■ Data for review ■

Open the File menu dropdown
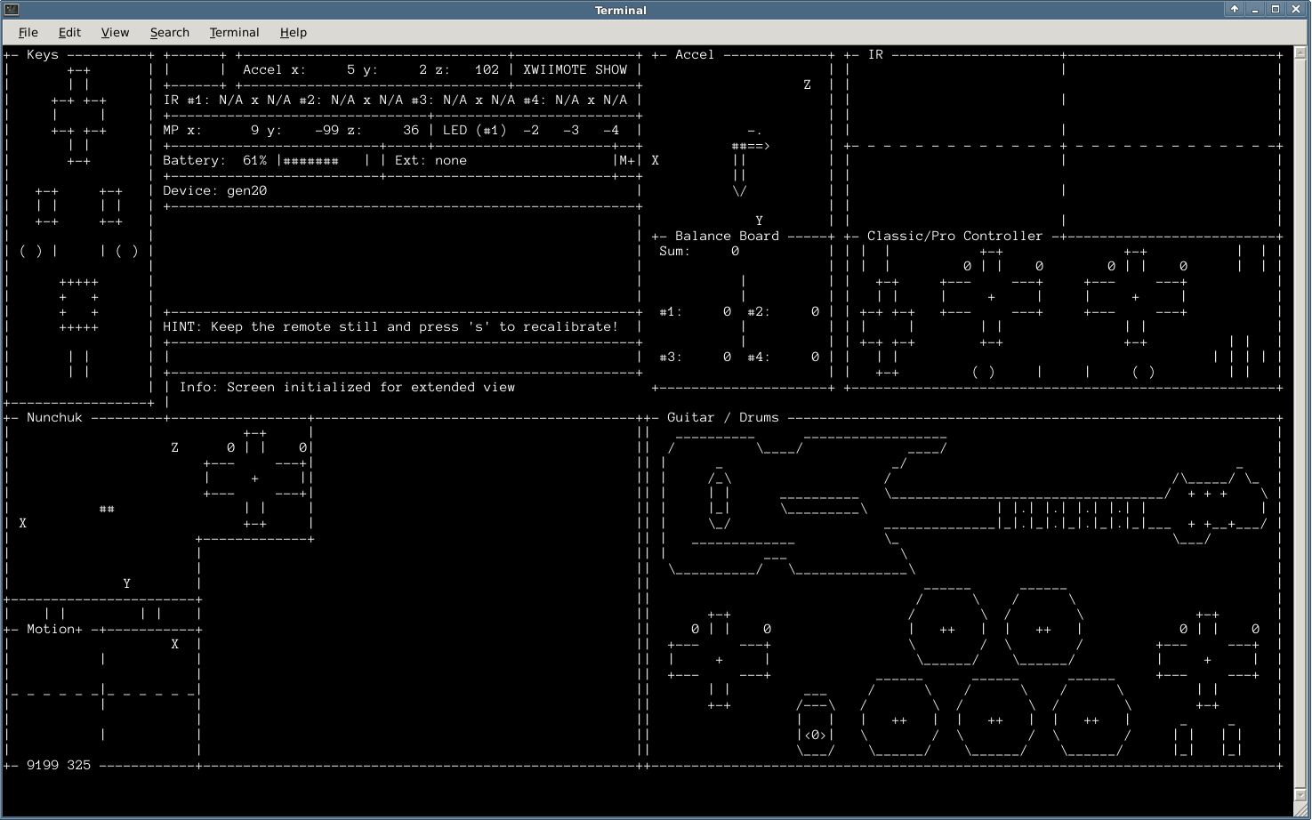This screenshot has height=820, width=1312. pos(28,32)
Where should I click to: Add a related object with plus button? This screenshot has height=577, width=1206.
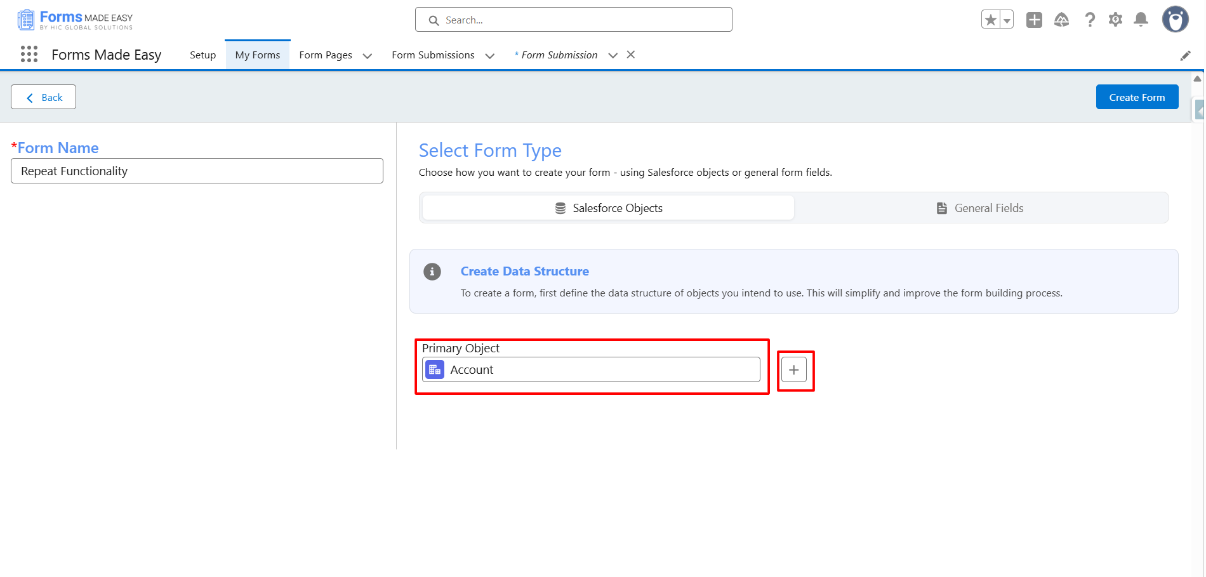coord(793,370)
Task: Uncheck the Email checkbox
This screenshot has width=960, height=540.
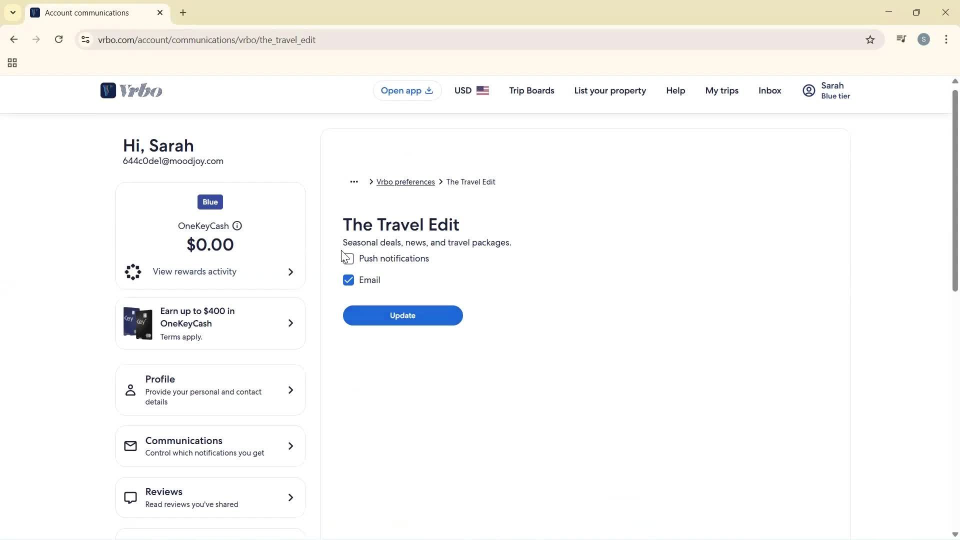Action: click(349, 280)
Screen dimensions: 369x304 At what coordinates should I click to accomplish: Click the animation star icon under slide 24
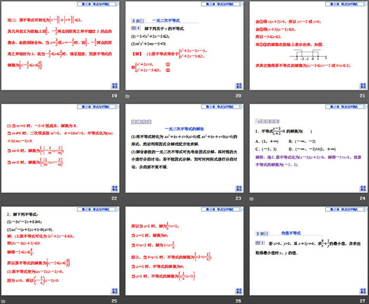pyautogui.click(x=251, y=198)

■ Task brief ■
Return the material word for word, images omitted.

■ Written response ■
Open the File menu dropdown
This screenshot has height=820, width=1312. pos(28,32)
Where should I click to: Add a related object with plus button? This screenshot has height=577, width=1206.
coord(793,370)
Task: Uncheck the Email checkbox
This screenshot has width=960, height=540.
Action: click(349, 280)
Screen dimensions: 369x304 At what coordinates should I click to accomplish: Click the animation star icon under slide 24
pyautogui.click(x=251, y=198)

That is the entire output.